Kirkus Reviews QR Code
POPPY AND MARIGOLD by Meg Welch  Dendler

POPPY AND MARIGOLD

by Meg Welch Dendler


In a realm where different races and cultures possess color-coded skins and values assigned to go with them, a young Blue citizen accidentally strays into the forbidden Orange zone.

Dendler here offers a middle-grade fantasy allegory depicting a land where easily co-existing human cultures have evolved to split along severely demarcated lines of homogenous colors and values. The Blues, sure enough, have blue skin; they are arrogant, technologically advanced, xenophobic, and bound by 50 ironclad rules for living—the penalty for infractions of any of the 50 Blue rules is usually death. The Blues’ long-standing enemies are the scarlet-hued, warlike Reds. While the Blues revere the distant, mystic Yellows, they scorn their immediate neighbors, the Oranges. In school lessons and propaganda, Oranges are characterized as stupid and savage. The young protagonist, Poppy, is a Blue girl with the advantage of a grandmother, Bibi, who still retains memories of a more idyllic time in which Oranges and Blues had the option to mix freely and meals could be prepared without the use of ubiquitous synthesizing machines. Inspired by Bibi, Poppy goes out picking berries in the wild woods, where a bear chases the terrified girl into what turns out to be Orange territory—thus causing her to break one of the most crucial of the 50 rules. If discovered by her side’s patrols, Poppy could be instantly executed. Instead, however, she finds protection with Marigold, an Orange farm girl of the same age. Poppy eventually meets Marigold’s mother Sunsi, her father Paulto, and their livestock animals, and she realizes that, while the agrarian Oranges may live in relatively primitive conditions (including the bathrooms), they are warmhearted, welcoming, and deserving of respect. But will Poppy live to impart this knowledge? A major complication arrives in the form of an invasion by the vicious Reds that poses an imminent threat for all the factions.

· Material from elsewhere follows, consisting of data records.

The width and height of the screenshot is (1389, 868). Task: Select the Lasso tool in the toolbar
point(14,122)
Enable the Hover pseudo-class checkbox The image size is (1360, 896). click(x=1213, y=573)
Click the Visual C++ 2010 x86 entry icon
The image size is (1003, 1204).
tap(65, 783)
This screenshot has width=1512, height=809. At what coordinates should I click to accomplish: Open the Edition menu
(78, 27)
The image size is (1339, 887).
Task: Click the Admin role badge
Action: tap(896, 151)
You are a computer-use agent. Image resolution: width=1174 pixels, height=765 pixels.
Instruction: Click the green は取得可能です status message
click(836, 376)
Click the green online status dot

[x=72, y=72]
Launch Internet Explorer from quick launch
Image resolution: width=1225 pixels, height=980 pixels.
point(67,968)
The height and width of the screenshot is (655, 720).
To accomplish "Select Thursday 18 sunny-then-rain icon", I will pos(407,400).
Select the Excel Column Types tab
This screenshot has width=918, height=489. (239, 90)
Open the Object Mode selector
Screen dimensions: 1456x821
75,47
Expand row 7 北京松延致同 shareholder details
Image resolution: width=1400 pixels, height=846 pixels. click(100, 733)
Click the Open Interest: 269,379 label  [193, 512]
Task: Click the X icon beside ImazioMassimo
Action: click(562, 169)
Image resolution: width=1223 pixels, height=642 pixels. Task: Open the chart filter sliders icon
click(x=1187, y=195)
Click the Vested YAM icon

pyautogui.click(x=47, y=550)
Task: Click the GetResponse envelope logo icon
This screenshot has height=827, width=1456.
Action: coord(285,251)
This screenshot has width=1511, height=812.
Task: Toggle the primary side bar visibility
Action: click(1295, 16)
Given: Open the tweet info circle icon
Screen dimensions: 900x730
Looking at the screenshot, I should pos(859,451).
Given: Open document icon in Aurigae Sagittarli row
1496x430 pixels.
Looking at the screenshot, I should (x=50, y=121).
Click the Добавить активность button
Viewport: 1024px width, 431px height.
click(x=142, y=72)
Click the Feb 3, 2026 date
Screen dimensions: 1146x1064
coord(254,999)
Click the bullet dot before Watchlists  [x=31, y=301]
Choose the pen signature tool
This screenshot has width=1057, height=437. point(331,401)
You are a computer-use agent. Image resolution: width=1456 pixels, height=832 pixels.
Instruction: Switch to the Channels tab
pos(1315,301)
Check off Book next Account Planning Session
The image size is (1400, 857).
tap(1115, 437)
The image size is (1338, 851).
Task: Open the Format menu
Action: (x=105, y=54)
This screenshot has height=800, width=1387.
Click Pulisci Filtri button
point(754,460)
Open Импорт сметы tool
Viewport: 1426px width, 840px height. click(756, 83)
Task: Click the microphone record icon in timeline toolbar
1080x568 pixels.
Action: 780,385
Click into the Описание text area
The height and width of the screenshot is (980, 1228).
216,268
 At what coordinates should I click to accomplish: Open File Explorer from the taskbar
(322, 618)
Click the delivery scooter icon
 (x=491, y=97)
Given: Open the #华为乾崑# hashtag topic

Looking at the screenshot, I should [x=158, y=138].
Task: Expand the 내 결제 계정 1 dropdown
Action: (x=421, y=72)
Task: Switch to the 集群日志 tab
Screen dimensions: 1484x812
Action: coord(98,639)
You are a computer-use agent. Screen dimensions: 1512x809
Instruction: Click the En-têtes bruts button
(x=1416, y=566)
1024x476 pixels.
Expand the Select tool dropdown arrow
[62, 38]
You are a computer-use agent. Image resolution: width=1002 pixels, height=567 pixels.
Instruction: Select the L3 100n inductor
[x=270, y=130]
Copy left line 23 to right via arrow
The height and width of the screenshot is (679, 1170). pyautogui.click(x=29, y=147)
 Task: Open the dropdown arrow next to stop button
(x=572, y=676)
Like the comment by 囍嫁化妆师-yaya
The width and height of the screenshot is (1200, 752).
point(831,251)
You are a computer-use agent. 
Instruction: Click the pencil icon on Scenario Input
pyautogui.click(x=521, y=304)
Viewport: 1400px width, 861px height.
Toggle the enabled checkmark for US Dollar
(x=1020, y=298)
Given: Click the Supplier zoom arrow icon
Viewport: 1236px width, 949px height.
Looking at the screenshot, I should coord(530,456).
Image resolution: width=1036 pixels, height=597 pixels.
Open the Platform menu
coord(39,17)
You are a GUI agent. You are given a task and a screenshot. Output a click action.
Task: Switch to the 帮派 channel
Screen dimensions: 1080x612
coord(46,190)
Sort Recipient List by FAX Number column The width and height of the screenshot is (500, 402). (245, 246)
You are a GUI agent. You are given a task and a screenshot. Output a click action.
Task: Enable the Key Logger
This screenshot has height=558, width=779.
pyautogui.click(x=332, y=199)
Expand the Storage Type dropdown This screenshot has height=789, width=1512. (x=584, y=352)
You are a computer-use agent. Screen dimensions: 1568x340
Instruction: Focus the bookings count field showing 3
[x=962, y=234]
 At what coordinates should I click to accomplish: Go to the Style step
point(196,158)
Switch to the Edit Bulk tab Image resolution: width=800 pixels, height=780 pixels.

Dendler modulates the material well for young readers, targeting an audience perhaps a bit too young for Lois Lowry’s classic story of dystopic conformity, The Giver (1993)—but adults may also enjoy this tale without feeling condescended to or irritated by oversimplification. The narrative goes at a pleasant clip, and despite vague references to legendary long-ago kings, the author does not spend much time dwelling on origin tales or distracting backstories about how this fractured, varicolored society came to be. Surprisingly, once the obvious first-act moral against prejudice is checked off the expectation list (“Poppy hesitated. She could list dozens of ways they were so very different, but they also had a lot in common. Who’d believe Blues have anything in common with an Orange?”), there is sufficient narrative interest and ethical conflict remaining to effectively keep readers in suspense. The boundaries of reality are slightly overstepped in the finale, but it does provide (to resurrect a now-outmoded phrase) a fine Kodachrome moment.

Even Blue girls get the cows in this agreeable, parable-like fantasy of tolerance, courage, and integrity.